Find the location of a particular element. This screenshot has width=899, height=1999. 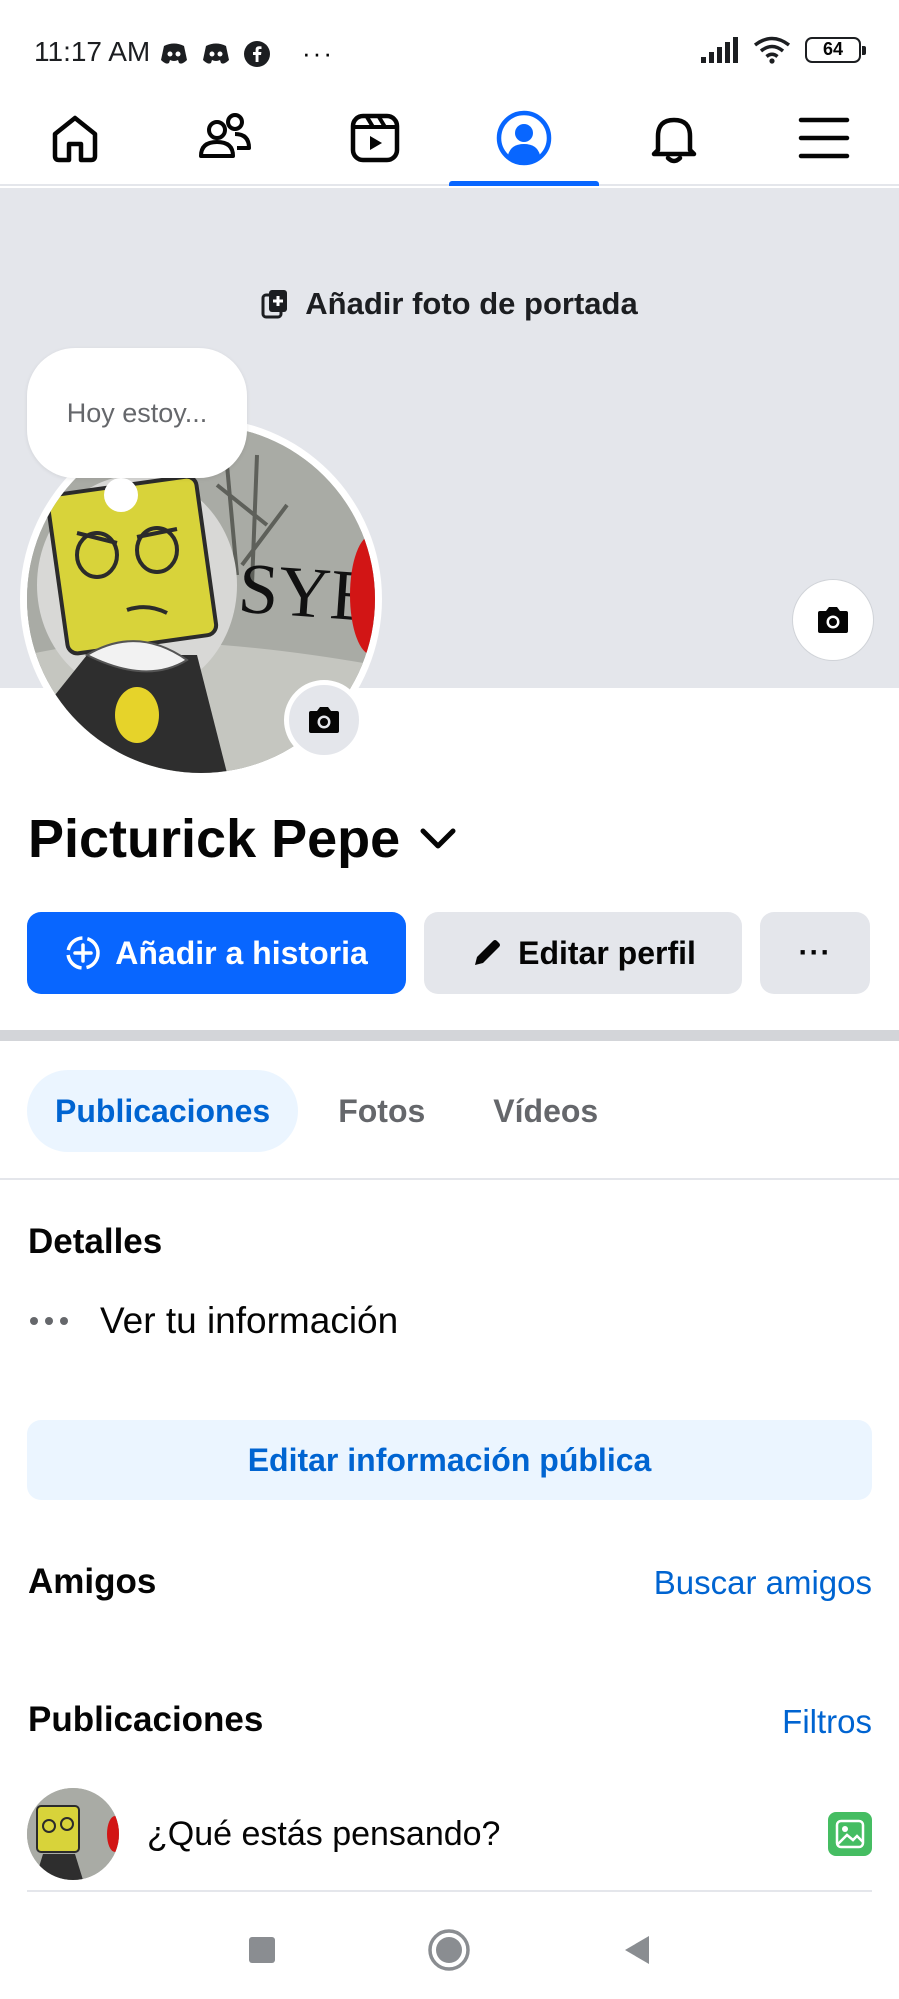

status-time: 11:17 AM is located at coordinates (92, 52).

──────────────────────────────

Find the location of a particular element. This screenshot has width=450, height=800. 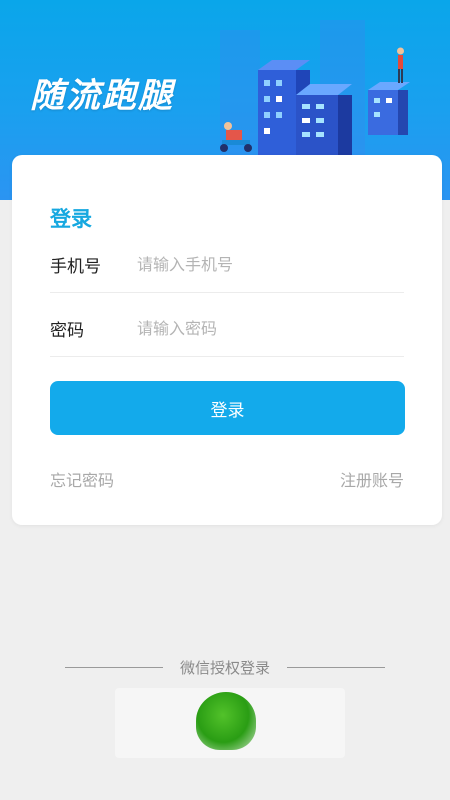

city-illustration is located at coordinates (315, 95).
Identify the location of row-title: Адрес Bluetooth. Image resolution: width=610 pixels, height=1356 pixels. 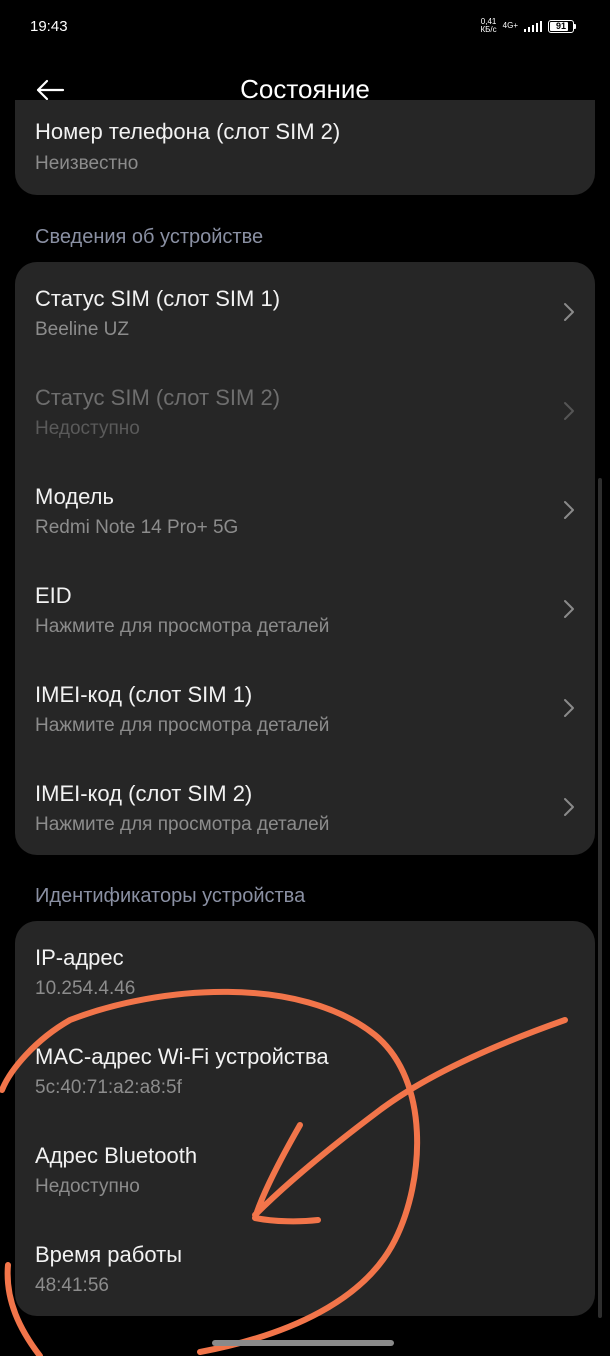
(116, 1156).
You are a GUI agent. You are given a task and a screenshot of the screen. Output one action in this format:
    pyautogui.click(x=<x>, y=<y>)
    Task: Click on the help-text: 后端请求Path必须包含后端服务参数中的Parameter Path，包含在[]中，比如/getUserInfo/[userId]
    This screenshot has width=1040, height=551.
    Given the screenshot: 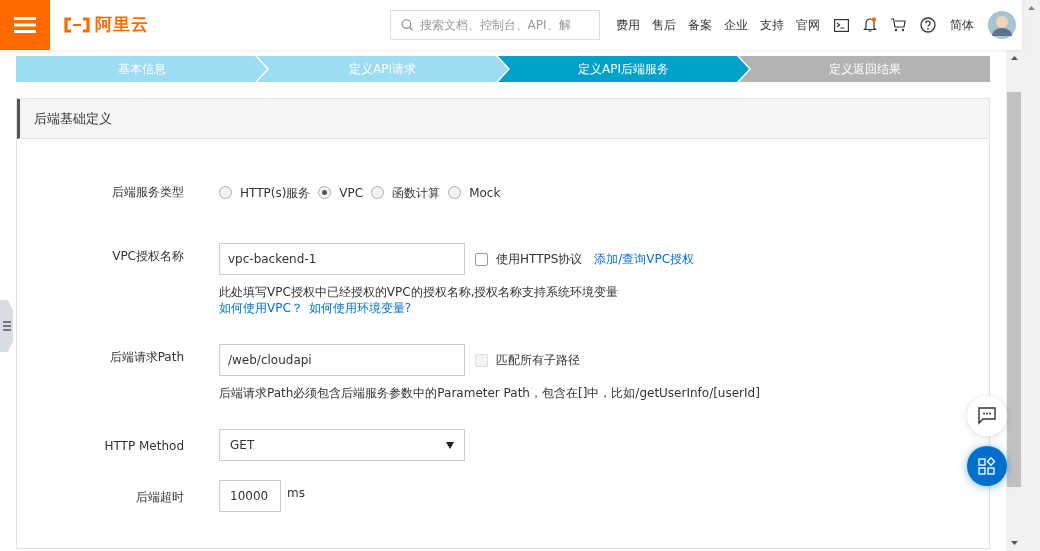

──────────────────────────────

Requirement =
Extract the listing lines starting with the line containing "has width=899, height=1999." and ending with the line containing "status-time: 11:17 AM", both included, copying them exactly. Omit the pictures from your answer.

Expected answer =
Find the location of a particular element. This screenshot has width=899, height=1999. 

status-time: 11:17 AM is located at coordinates (92, 52).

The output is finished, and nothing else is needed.